Marcos 5 1Vinieron al otro lado del mar, a la región de los gadarenos. 2 Y cuando salió él de la barca, en seguida vino a su encuentro, de los sepulcros, un hombre con un espíritu inmundo

Con la historia del endemoniado de Gadareno, podemos comprender que el pecado y la opresión sólo pueden ceder a la autoridad de Cristo. Es decir, las fuerzas diabólicas o el pecado que busca reinar en nuestras vidas, solo puede retroceder si nos acercamos a Cristo.  

En un capítulo anterior vemos como el Señor fue capaz de calmar la tormenta del mar, ahora debía calmar un alma que estaba oprimida por una legión de demonios. Dice que el hombre estaba siendo dominado por un espíritu inmundo, lo que nos hace pensar que era un hombre con fuerzas satánicas que se apoderaban además de su cuerpo. 

Su condición era una de las más difíciles, su opresión era tal que dice la biblia que nadie podía atarle, nadie tampoco podía liberarle si no era Jesús, el libertador.

• [Qué debes hacer]:
a: Enumera todos los nombres y títulos con que el texto sobre el endemoniado gadareno se refiere a Jesús, sin contar los pronombres.
b: Prosigue el texto sobre el endemoniado gadareno a partir de su última oración.

• [Extractos de datos]:
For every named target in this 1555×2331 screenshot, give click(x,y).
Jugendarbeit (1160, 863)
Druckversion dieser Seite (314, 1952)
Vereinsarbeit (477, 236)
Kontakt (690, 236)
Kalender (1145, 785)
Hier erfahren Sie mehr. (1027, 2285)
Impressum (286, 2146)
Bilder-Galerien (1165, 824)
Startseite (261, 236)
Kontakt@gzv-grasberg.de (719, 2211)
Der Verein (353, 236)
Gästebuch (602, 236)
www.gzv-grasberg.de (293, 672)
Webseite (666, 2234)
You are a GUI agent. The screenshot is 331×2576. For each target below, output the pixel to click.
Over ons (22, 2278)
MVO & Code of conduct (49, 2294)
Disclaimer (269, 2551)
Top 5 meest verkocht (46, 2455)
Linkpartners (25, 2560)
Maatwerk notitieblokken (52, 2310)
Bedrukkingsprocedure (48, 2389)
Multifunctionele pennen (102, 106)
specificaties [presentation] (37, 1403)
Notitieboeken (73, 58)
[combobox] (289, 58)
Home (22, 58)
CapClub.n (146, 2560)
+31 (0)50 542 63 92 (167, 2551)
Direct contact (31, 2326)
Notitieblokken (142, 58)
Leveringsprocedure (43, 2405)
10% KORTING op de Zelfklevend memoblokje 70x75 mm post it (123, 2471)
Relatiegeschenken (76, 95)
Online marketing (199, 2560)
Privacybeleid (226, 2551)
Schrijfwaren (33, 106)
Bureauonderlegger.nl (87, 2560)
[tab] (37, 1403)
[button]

• [Problemas resueltos]:
a: Cristo, el Señor, Jesús, el libertador

b:
3 que tenía su morada en los sepulcros, y nadie podía atarle, ni aun con cadenas. 4 Porque muchas veces había sido atado con grillos y cadenas, mas las cadenas habían sido hechas pedazos por él, y desmenuzados los grillos; y nadie le podía dominar. 5 Y siempre, de día y de noche, andaba dando voces en los montes y en los sepulcros, e hiriéndose con piedras.

La fuerza demoníaca o los espíritus que operaban en este hombre hacían que una fuerza super humana se manifiesta a través de este espíritu maligno. Lo que nos puede mostrar más aun el poder que tiene Cristo para traer libertad. 

A pesar de las fuerzas malignas que a este lo perturbaban, él pudo reconocer a Jesús, por eso dice la biblia que cuando lo vio desde lejos, corrió ante él.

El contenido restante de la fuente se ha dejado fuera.